"I cannot! I cannot! Please do not ask me!"

She was breathless from her flight and seemed to be trembling. From behind the cloud her eyes shone brilliantly, mysteriously.

I was sorely puzzled. The whole incident was bizarre — indeed, it had in it something of the uncanny. Yet I could not detain the girl against her will. That she went in apprehension of something, of someone, was evident.

Past the head of the passage surged the noisy realities of Fleet Street. There were men there in quest of news; men who would have given much for such a story as this in which I was becoming entangled. Yet a story more tantalizingly incomplete could not well be imagined.

I knew that I stood upon the margin of an arena wherein strange adversaries warred to a strange end. But a mist was over all. Here, beside me, was one who could disperse the mist — and would not. Her one anxiety seemed to be to escape.
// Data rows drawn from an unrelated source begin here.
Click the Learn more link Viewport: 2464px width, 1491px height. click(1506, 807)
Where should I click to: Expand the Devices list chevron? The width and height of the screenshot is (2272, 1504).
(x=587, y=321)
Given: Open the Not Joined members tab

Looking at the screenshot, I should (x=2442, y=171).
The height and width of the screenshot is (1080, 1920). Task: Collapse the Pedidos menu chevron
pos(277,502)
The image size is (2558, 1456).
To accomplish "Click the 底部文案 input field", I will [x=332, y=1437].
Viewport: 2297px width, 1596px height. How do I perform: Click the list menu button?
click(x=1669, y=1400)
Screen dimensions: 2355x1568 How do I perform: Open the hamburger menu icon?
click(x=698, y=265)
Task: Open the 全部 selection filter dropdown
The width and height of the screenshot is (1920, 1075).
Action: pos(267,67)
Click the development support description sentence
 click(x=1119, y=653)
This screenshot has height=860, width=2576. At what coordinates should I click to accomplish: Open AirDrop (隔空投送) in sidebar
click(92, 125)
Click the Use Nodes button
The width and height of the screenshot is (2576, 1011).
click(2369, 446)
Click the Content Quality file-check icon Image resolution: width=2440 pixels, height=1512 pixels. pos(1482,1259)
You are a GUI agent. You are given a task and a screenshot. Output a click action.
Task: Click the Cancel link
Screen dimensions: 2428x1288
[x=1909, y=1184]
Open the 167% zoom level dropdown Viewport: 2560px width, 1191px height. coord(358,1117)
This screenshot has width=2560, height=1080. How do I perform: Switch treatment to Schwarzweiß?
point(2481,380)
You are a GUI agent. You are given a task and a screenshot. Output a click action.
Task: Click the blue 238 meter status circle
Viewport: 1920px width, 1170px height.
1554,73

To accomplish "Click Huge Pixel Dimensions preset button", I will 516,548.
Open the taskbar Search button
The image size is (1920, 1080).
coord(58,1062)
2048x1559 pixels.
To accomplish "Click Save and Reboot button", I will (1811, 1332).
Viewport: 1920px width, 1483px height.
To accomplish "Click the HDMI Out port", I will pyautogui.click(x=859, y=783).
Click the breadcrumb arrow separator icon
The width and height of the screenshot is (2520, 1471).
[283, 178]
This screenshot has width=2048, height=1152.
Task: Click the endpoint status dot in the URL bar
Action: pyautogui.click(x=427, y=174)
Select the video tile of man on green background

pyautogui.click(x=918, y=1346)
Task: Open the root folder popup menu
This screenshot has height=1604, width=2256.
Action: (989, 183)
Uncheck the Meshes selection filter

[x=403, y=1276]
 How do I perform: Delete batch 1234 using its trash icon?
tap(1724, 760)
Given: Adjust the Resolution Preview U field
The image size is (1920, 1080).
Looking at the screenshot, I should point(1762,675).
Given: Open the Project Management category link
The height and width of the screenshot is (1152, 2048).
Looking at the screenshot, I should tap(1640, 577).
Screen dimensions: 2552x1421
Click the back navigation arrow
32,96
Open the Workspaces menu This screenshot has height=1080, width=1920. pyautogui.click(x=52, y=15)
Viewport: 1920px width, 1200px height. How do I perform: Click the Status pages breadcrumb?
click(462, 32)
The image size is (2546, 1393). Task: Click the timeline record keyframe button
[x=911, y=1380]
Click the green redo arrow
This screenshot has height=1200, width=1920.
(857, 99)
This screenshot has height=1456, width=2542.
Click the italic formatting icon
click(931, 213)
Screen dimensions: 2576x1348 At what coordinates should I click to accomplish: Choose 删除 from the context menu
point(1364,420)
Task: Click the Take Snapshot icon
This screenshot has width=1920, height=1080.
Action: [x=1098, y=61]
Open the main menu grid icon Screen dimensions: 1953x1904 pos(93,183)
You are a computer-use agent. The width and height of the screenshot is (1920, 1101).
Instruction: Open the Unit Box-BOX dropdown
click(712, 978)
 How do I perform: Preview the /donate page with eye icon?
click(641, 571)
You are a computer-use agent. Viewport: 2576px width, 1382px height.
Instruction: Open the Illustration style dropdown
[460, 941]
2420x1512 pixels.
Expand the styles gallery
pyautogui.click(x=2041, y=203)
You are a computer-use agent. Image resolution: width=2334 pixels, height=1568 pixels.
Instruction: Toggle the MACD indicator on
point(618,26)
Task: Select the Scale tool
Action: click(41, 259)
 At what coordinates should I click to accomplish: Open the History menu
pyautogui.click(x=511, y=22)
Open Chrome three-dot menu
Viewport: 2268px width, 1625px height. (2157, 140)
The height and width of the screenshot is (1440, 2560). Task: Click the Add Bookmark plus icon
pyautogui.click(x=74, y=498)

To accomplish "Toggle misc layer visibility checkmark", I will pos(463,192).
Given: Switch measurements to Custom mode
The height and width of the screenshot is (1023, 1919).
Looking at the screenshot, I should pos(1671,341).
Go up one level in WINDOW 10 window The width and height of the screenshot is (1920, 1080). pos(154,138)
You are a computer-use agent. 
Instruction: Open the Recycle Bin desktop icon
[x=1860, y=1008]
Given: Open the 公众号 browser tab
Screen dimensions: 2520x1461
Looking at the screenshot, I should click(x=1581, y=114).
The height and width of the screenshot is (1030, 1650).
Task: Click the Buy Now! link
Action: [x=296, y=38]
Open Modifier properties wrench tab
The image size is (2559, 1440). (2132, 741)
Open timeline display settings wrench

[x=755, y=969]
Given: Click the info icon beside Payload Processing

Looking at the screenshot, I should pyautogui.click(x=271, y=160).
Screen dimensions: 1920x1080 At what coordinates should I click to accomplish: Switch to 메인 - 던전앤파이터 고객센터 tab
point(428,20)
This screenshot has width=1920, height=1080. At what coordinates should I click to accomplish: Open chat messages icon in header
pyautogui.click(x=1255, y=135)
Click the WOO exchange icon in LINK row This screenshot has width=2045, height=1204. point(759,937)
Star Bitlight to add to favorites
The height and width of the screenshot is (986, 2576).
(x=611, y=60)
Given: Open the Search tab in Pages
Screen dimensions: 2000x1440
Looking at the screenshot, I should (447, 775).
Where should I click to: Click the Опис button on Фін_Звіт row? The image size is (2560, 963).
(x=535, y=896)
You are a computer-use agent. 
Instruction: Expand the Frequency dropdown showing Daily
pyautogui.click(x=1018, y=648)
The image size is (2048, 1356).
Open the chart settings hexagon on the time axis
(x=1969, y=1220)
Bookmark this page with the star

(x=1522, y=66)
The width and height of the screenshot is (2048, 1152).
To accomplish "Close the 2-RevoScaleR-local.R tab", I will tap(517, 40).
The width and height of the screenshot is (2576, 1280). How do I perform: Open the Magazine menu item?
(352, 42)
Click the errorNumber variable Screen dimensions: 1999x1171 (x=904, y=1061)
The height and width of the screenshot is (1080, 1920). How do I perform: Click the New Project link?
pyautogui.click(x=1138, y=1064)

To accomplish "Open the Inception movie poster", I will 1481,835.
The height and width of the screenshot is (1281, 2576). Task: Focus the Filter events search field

Suddenly she raised her veil; and I looked fully into the only really violet eyes I had ever beheld. Mentally, I started. For the face framed in the snowy fur was the most bewitchingly lovely imaginable. One rebellious lock of wonderful hair swept across the white brow. It was brown hair, with an incomprehensible sheen in the high lights that suggested the heart of a blood-red rose.

"Oh," she cried, "promise me that you will never breathe a word to any one about my visit!"

"I promise willingly," I said; "but can you give me no hint?"

"Honestly, truly, I cannot, dare not, say more! Only promise that you will do as I ask!"